Among the lines below, tally those that hold "Given". Return the number and nothing more.

Records shown —
......
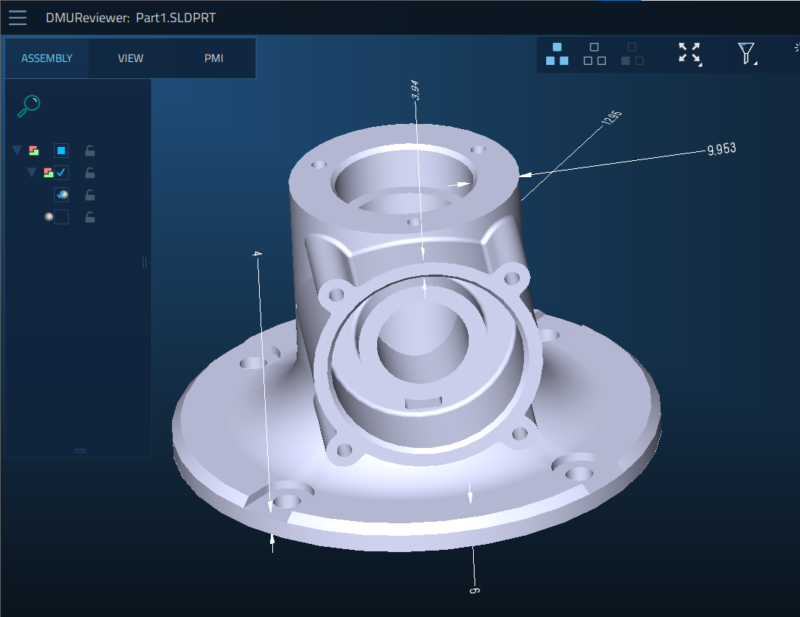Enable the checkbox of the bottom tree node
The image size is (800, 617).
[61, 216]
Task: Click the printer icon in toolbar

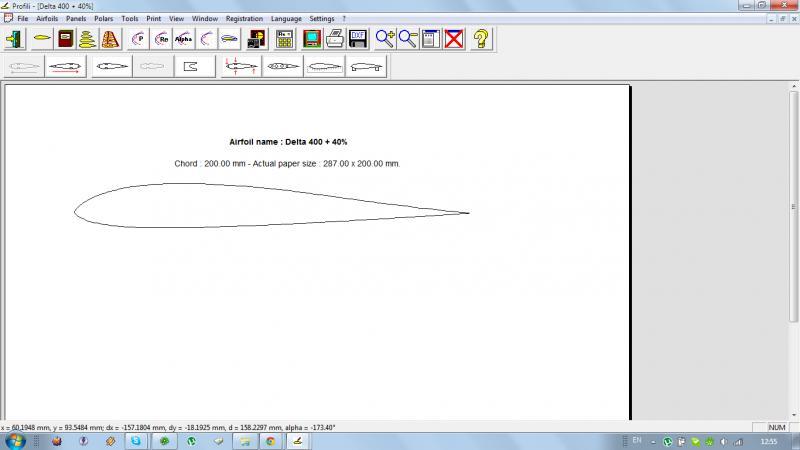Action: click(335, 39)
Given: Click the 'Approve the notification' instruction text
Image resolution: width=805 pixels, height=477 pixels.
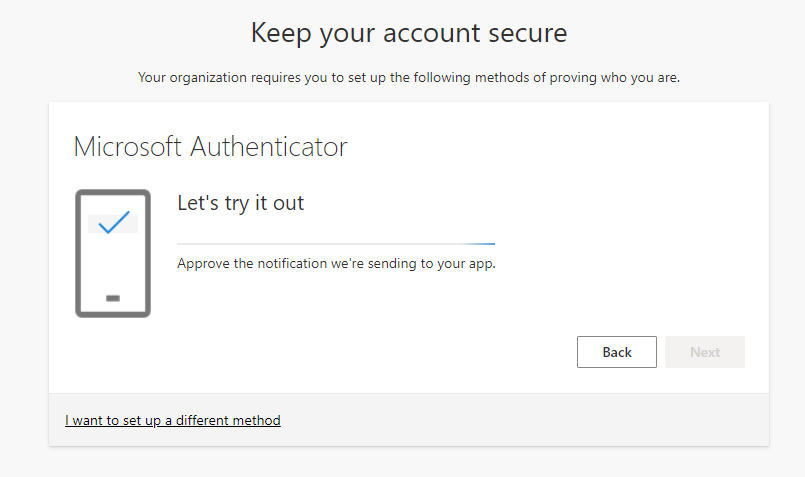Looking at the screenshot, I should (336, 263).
......
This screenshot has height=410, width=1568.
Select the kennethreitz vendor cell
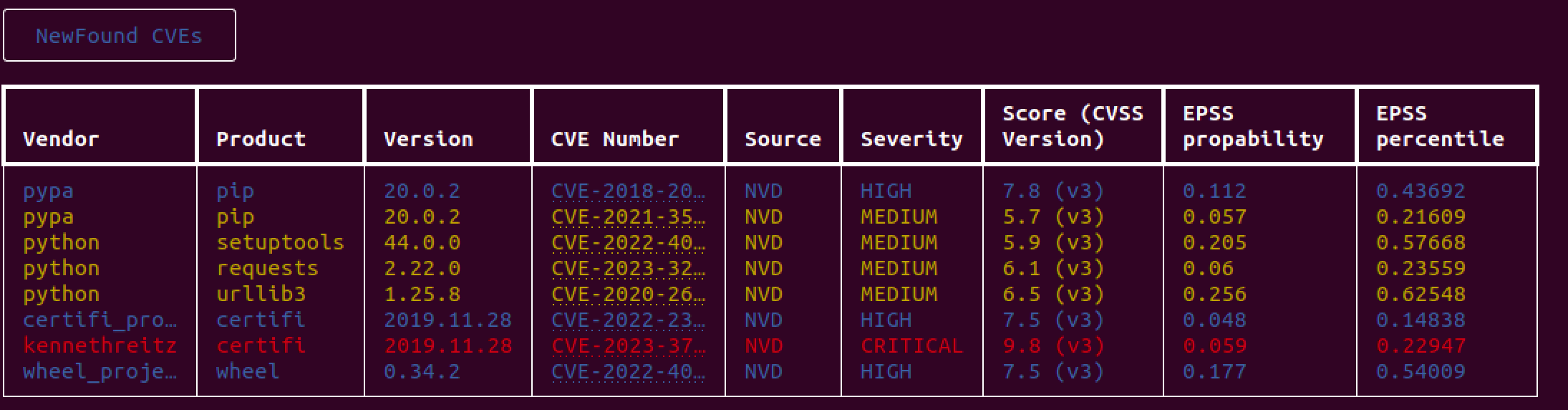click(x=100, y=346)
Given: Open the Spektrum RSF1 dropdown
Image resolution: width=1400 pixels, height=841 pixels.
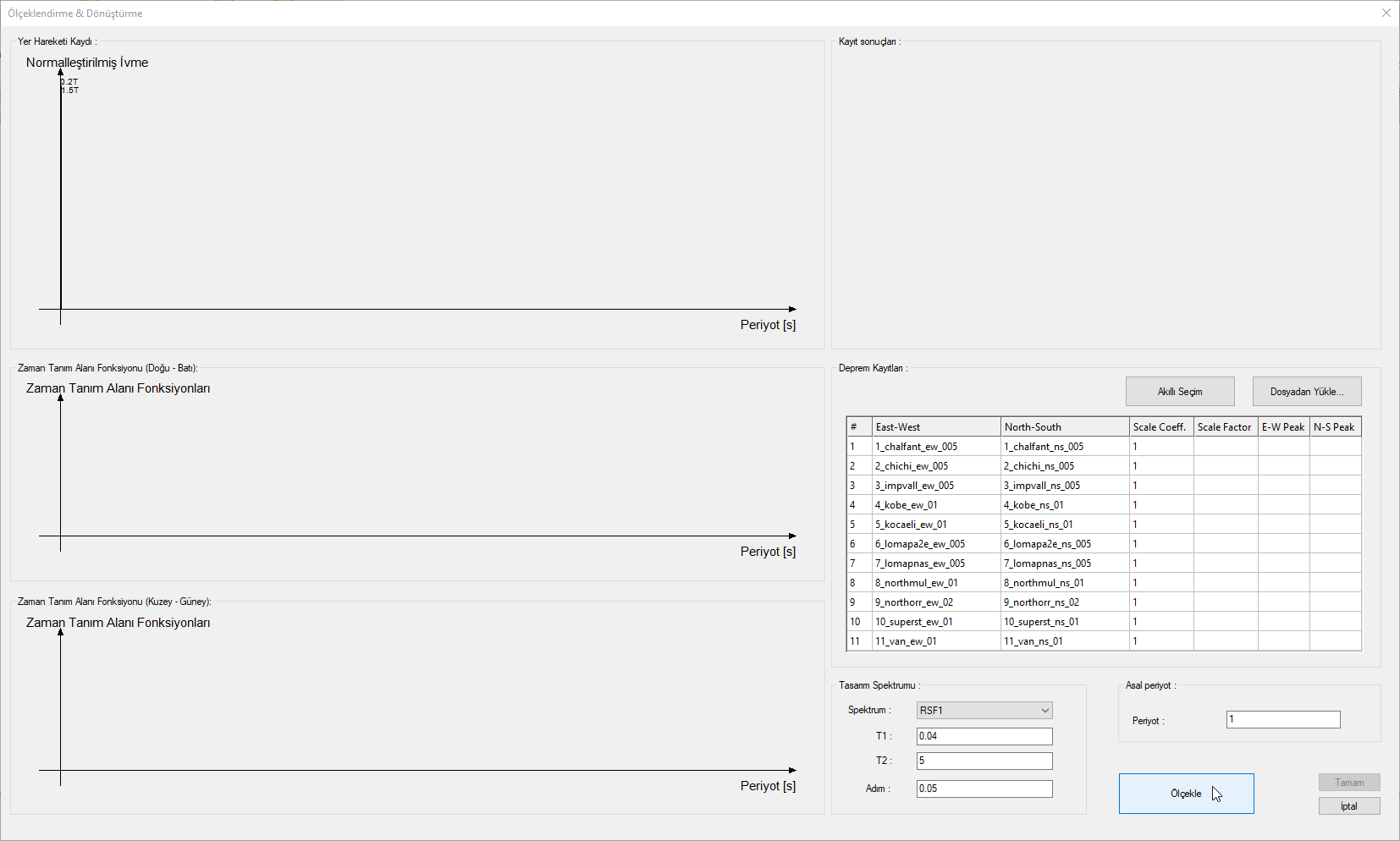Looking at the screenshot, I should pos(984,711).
......
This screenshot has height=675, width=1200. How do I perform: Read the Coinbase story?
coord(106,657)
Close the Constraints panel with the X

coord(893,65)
......
Reply — 2